Yes, Sentence Transformers can be applied to detect changes in meaning over time by comparing document similarities across different time periods. Sentence Transformers generate dense vector representations (embeddings) of text, capturing semantic meaning. By comparing embeddings of documents from different eras, you can quantify how their semantic content aligns or diverges. For example, embeddings of political speeches from the 1990s could be compared to those from the 2020s to identify shifts in topics, tone, or terminology. The key lies in measuring the cosine similarity or Euclidean distance between embeddings: lower similarity scores over time would suggest evolving meanings or contextual shifts.
To implement this, you would first generate embeddings for documents grouped by time intervals (e.g., decades) using a pre-trained Sentence Transformer model like all-mpnet-base-v2. Next, compute pairwise similarity scores between embeddings from different periods. For instance, comparing average embeddings of technical articles from the 2000s versus the 2010s might reveal semantic drift in terms like "machine learning" (e.g., shifting from rule-based systems to neural networks). Temporal clusters could also be analyzed using techniques like t-SNE or UMAP to visualize how document groups diverge over time. However, the model must be robust to vocabulary changes—older documents might use outdated terms that require careful normalization or domain adaptation.

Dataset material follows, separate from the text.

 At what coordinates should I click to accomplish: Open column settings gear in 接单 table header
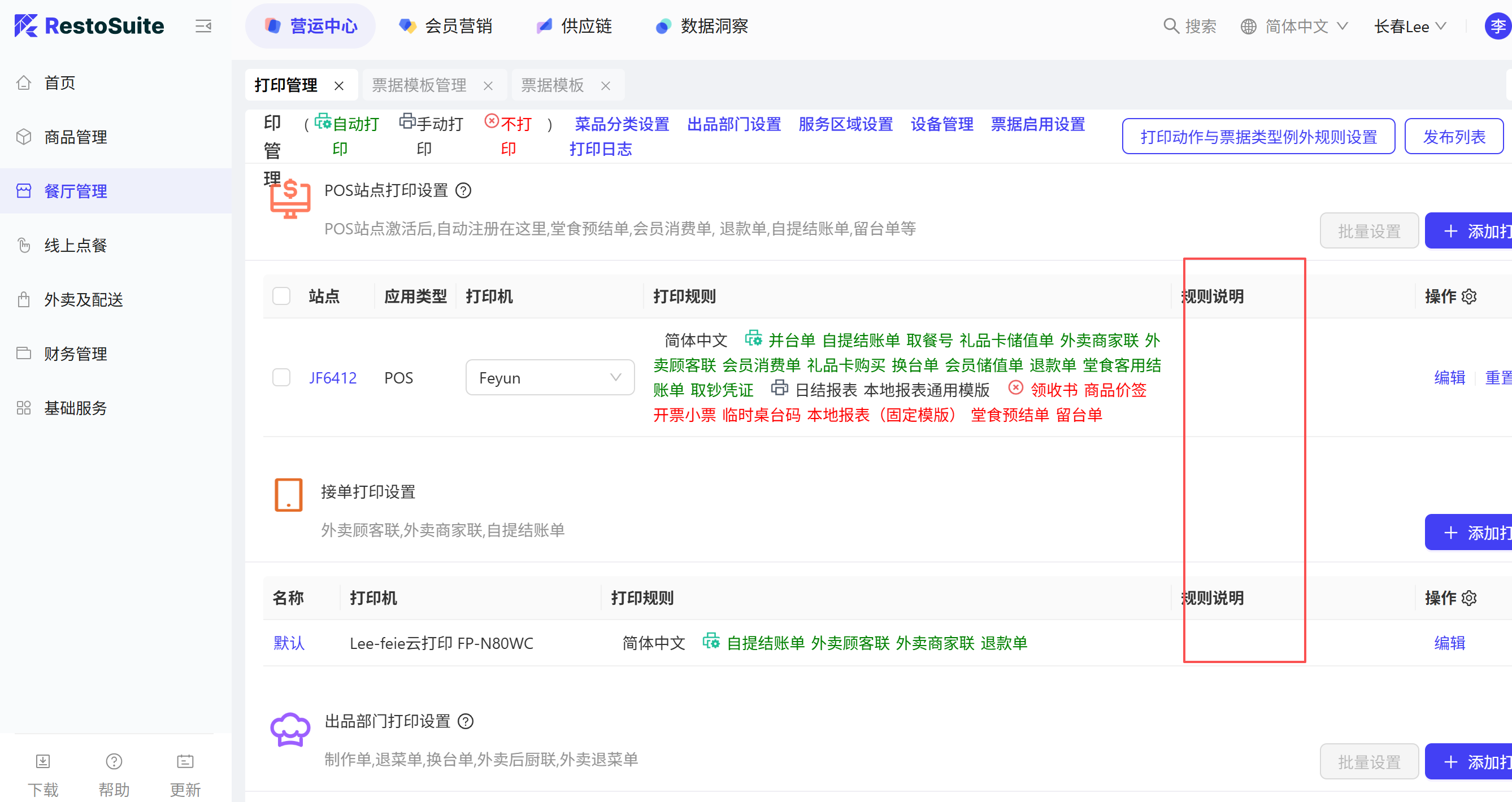pyautogui.click(x=1469, y=598)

There are important considerations. First, Sentence Transformers trained on modern data may not fully capture archaic language or cultural context from older texts, leading to biased comparisons. Retraining or fine-tuning the model on historical data could improve accuracy. Second, detecting meaning changes requires defining a baseline—e.g., establishing what constitutes a "significant" similarity drop. Statistical methods like permutation tests could help distinguish noise from meaningful drift. Finally, this approach works best for broad trends rather than pinpointing exact moments of change. For example, it might highlight a gradual shift in environmental policy language post-2010 but miss sudden semantic shifts caused by specific events. Combining Sentence Transformers with temporal analysis frameworks (e.g., dynamic topic modeling) could yield more nuanced insights.